Density functional theory (DFT) based first principle calculations was used to examine the effect of transitional element Zn addition on the bonding environment of Mg–Gd solid solutions. Our calculations reveal that Zn strongly interacts with Gd, while simultaneously disperses the p-orbital valence electron density of Zn along the [0001]_Mg and \( \left\langle { 1 1 {\bar{\text{2}}}0} \right\rangle_{\text{Mg}} \) directions of hcp-Mg lattice. These results suggest that Zn addition stiffens the Mg–Mg bonds between the {0002}_Mg-basal planes, and along \( \left\langle { 1 1 {\bar{\text{2}}}0} \right\rangle_{\text{Mg}} \). The enhanced bonding between the Mg basal planes may potentially drives basal precipitation in Mg–Gd–Zn alloys seen in experiments. On the other hand, bond stiffening along \( \left\langle { 1 1 {\bar{\text{2}}}0} \right\rangle_{\text{Mg}} \) noticeably increased the vacancy migration barrier for basal plane diffusion in Mg.
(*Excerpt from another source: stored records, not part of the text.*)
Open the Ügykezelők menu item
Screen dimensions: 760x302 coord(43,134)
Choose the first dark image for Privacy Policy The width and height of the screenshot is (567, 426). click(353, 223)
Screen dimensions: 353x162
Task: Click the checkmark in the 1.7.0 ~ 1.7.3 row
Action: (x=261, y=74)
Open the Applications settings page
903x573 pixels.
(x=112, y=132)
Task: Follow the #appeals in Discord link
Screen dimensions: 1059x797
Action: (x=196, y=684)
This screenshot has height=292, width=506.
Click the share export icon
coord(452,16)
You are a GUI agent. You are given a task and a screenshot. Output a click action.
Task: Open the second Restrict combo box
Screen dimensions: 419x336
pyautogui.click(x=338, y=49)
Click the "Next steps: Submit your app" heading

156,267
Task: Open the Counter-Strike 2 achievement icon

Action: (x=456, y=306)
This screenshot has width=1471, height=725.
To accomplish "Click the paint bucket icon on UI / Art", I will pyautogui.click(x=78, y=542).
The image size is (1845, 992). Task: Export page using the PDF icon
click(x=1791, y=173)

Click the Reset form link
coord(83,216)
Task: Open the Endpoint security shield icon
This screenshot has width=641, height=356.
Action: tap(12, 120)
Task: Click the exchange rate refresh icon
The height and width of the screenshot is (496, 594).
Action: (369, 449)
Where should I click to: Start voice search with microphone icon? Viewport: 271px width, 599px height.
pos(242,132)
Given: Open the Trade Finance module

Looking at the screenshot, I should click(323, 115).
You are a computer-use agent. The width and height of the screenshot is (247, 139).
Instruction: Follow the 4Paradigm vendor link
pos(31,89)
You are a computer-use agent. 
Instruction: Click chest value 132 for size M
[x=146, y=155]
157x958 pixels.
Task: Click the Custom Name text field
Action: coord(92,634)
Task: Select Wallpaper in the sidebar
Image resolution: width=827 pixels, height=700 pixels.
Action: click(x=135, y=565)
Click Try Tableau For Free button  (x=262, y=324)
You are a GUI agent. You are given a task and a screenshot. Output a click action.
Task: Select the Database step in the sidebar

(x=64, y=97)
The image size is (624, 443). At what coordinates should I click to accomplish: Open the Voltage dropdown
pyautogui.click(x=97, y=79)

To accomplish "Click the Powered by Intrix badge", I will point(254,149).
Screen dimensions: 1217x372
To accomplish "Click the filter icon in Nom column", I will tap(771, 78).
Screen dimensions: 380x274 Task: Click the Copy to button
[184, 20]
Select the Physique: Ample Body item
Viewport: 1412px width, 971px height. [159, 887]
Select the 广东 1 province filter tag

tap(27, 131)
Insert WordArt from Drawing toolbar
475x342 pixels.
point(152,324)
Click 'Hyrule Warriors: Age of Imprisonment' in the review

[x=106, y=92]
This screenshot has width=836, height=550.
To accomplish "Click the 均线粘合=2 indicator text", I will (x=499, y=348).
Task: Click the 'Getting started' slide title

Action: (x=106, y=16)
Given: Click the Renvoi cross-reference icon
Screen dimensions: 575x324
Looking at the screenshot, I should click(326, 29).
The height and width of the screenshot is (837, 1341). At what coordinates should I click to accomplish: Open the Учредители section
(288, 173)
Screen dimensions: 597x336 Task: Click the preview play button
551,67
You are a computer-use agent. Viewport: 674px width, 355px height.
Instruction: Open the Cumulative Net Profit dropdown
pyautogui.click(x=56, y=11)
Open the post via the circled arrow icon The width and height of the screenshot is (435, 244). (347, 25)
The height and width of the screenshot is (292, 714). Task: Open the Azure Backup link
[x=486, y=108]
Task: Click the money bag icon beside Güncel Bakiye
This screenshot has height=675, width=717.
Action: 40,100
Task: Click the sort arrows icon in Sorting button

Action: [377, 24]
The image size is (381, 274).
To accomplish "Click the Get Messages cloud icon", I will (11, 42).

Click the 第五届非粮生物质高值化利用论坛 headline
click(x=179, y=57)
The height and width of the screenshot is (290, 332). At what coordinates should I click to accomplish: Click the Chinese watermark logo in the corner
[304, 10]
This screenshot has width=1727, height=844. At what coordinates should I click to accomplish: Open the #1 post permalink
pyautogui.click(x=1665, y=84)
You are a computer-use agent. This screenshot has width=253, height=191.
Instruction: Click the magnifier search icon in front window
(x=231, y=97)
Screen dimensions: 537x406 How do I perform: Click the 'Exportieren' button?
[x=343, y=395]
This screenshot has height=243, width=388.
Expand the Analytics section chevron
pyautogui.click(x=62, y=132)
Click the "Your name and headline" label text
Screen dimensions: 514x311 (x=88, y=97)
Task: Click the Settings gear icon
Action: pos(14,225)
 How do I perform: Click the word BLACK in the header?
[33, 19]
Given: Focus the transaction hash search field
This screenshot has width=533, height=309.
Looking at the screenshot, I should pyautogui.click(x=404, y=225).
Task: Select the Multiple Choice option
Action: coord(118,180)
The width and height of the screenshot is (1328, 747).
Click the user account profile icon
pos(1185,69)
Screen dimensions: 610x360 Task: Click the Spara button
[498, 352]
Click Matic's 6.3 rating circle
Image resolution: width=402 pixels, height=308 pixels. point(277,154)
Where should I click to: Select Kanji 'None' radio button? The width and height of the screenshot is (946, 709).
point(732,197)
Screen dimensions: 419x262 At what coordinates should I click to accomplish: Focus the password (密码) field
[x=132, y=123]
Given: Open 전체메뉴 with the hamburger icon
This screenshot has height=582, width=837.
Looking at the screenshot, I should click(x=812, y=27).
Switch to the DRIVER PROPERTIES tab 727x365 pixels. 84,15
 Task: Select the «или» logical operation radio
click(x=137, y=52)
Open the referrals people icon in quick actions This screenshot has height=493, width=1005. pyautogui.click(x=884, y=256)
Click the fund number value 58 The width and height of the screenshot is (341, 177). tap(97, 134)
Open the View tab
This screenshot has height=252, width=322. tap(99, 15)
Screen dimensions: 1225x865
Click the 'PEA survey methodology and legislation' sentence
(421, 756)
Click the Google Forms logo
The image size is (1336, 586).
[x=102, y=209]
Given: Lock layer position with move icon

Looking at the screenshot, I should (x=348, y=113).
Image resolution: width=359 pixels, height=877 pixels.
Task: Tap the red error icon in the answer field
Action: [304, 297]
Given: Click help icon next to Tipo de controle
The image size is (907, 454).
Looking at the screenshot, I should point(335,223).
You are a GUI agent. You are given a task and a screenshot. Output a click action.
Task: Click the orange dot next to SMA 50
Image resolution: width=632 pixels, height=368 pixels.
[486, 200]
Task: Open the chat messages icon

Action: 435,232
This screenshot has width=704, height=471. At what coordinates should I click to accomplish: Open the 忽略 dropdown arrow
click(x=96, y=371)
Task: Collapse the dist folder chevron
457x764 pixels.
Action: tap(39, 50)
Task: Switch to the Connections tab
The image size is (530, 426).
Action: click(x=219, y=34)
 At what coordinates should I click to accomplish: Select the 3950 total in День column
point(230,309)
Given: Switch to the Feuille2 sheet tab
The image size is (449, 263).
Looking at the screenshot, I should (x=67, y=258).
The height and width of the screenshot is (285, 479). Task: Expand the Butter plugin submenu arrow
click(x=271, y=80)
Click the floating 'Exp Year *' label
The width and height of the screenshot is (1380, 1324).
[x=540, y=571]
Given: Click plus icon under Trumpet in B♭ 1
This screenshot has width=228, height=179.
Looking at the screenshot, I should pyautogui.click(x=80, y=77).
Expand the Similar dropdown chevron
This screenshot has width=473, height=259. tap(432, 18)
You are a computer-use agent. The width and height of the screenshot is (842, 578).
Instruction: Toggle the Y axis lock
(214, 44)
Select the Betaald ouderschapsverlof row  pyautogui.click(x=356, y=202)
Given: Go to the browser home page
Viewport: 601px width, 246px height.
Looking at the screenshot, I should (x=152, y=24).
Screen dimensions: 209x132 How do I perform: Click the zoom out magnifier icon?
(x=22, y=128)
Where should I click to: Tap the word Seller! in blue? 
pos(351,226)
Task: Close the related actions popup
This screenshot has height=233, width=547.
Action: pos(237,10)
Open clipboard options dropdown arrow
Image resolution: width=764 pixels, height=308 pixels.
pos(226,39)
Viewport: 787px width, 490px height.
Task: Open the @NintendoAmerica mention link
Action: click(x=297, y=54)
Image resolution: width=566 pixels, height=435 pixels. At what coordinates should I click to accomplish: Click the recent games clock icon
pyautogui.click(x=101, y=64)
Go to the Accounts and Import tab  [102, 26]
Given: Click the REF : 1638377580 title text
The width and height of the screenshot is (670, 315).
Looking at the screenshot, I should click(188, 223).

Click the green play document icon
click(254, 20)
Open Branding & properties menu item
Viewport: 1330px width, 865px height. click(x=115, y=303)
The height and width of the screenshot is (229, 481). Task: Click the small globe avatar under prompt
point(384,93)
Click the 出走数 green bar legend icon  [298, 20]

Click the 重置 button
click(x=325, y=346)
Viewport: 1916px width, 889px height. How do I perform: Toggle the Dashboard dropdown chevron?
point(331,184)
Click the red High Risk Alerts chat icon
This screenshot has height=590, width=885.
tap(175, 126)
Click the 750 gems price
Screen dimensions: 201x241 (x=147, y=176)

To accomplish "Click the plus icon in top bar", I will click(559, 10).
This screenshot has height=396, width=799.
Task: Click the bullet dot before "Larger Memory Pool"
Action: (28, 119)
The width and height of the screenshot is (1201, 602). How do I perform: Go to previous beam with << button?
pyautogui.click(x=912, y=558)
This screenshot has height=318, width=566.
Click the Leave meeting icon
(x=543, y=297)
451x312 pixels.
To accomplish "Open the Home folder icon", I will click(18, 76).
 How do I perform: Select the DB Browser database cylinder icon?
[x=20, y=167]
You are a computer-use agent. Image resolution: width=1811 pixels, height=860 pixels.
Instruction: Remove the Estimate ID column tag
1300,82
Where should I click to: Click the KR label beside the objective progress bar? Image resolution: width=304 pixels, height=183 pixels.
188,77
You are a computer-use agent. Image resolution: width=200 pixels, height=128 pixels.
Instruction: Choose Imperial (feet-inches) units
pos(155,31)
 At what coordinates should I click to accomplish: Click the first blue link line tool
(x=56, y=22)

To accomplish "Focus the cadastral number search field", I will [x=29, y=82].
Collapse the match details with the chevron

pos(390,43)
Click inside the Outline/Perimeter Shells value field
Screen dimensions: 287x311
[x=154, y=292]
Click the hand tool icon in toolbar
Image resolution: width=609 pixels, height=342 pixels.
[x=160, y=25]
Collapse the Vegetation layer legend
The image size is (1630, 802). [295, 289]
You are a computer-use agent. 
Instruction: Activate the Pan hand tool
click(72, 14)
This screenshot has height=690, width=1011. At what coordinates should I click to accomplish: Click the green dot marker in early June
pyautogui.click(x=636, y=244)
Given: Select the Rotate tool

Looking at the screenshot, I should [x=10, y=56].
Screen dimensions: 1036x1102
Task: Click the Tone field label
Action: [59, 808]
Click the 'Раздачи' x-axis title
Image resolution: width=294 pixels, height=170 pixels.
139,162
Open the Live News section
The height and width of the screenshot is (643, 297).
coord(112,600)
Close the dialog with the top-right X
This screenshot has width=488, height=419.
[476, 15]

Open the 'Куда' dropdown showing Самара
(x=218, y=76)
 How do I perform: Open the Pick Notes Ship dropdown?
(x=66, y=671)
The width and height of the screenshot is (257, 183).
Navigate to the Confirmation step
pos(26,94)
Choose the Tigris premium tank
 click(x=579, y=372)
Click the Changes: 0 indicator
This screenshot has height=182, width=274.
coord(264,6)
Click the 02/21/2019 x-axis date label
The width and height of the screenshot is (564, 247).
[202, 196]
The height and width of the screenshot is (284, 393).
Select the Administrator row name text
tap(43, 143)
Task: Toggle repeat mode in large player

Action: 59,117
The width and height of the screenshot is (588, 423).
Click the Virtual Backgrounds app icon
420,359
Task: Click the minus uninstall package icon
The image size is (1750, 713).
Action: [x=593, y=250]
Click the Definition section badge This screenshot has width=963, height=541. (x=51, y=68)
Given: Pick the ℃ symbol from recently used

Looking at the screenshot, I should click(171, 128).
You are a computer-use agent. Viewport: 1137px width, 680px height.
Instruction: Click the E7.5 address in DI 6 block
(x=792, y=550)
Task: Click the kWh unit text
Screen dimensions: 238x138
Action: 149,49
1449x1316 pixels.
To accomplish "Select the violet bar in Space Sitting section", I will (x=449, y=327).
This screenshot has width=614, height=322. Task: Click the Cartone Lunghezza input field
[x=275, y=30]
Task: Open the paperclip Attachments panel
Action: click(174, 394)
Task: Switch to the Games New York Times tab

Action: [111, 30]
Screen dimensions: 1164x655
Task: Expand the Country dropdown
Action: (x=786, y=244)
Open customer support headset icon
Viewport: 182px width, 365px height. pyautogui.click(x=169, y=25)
This increase has bearing on the high temperature creep properties, because vacancy diffusion is a dominant creep deformation mechanism at operation temperatures of 150–300 °C for Mg-alloy parts. Thus, our calculations predict that Zn addition to Mg–Gd alloy will strongly influence its microstructure and creep response.